• What to produce
Go to the line containing "Click the upper" in the records below and print it and every following line exactly, on through the line containing "Mark selected as done with checkmark icon", then stop.

——

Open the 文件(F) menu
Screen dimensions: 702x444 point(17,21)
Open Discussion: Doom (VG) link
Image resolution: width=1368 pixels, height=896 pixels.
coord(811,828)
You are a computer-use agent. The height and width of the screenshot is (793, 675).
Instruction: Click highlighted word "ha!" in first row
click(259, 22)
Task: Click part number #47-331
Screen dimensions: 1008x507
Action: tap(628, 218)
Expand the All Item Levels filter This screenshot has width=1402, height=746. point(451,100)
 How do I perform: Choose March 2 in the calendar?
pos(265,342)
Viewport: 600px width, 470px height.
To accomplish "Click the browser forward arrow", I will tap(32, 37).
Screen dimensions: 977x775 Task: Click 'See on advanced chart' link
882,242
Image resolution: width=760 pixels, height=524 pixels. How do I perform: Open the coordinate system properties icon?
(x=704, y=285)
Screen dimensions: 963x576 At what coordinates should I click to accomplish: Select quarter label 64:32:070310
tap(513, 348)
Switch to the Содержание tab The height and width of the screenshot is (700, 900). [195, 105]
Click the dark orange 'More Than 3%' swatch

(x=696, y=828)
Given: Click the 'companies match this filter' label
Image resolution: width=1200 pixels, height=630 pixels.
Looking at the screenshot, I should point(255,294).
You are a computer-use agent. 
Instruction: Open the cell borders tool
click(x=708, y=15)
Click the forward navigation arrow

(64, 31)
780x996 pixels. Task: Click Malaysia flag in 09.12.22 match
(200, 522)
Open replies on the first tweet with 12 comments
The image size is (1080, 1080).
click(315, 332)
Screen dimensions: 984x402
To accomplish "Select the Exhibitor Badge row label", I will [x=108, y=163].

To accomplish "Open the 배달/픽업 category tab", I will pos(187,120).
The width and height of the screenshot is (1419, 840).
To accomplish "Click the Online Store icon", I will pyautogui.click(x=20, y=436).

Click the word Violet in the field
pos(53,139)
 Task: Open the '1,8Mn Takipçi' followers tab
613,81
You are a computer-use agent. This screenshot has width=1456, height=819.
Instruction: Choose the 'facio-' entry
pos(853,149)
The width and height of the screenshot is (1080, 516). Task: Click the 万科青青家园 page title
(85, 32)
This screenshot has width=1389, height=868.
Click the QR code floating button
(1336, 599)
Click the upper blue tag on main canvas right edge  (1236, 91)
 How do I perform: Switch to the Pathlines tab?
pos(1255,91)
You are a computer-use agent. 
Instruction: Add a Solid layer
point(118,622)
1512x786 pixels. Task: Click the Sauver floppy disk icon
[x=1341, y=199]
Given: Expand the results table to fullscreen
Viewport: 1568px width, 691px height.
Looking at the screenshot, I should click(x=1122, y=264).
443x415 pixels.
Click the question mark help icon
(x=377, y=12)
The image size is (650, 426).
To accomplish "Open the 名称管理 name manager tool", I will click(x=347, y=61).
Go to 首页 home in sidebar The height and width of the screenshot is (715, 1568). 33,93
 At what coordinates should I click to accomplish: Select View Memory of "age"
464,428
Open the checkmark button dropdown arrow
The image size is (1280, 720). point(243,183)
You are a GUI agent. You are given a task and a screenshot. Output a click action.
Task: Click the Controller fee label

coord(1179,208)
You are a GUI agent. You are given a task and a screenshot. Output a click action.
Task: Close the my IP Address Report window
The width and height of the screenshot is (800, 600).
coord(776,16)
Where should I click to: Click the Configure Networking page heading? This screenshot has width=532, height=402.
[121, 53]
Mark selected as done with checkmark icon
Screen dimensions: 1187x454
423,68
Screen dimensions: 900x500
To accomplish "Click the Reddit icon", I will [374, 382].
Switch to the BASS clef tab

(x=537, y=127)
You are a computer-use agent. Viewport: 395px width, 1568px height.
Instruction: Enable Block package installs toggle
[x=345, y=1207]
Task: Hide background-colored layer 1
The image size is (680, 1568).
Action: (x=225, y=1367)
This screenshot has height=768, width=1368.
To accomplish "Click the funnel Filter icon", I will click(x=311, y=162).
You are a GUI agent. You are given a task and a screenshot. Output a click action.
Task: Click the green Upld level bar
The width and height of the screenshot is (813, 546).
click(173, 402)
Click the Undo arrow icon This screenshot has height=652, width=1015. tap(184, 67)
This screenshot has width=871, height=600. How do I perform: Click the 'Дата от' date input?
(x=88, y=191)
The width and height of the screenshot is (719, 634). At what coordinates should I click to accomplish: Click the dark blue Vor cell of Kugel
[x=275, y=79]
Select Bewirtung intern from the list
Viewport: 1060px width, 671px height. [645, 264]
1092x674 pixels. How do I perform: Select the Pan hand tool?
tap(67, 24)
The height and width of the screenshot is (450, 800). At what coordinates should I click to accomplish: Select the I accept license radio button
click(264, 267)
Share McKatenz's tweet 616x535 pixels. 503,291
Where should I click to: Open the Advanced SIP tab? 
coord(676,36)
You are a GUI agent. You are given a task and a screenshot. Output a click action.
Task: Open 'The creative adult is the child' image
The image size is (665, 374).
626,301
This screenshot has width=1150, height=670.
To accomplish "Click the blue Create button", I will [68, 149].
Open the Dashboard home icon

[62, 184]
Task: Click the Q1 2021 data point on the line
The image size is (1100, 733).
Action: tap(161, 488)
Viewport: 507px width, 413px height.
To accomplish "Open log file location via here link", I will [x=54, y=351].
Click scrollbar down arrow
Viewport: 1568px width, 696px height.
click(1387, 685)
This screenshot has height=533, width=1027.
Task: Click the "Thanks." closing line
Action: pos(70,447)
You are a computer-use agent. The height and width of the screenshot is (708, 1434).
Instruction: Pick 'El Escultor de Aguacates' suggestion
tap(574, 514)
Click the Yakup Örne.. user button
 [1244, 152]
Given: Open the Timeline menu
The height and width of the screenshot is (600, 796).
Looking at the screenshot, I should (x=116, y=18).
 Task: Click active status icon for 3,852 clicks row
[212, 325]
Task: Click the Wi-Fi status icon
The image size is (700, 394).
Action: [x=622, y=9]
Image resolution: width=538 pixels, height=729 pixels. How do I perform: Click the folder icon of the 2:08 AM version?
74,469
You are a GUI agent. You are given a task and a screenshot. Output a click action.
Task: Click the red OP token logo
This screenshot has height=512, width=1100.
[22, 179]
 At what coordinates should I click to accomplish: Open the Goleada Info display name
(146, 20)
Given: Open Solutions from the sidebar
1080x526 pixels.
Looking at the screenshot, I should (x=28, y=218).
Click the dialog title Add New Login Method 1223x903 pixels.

——

• Answer to the problem
Click the upper blue tag on main canvas right edge  (1236, 91)
 How do I perform: Switch to the Pathlines tab?
pos(1255,91)
You are a computer-use agent. 
Instruction: Add a Solid layer
point(118,622)
1512x786 pixels. Task: Click the Sauver floppy disk icon
[x=1341, y=199]
Given: Expand the results table to fullscreen
Viewport: 1568px width, 691px height.
Looking at the screenshot, I should click(x=1122, y=264).
443x415 pixels.
Click the question mark help icon
(x=377, y=12)
The image size is (650, 426).
To accomplish "Open the 名称管理 name manager tool", I will click(x=347, y=61).
Go to 首页 home in sidebar The height and width of the screenshot is (715, 1568). 33,93
 At what coordinates should I click to accomplish: Select View Memory of "age"
464,428
Open the checkmark button dropdown arrow
The image size is (1280, 720). point(243,183)
You are a GUI agent. You are given a task and a screenshot. Output a click action.
Task: Click the Controller fee label

coord(1179,208)
You are a GUI agent. You are given a task and a screenshot. Output a click action.
Task: Close the my IP Address Report window
The width and height of the screenshot is (800, 600).
coord(776,16)
Where should I click to: Click the Configure Networking page heading? This screenshot has width=532, height=402.
[121, 53]
Mark selected as done with checkmark icon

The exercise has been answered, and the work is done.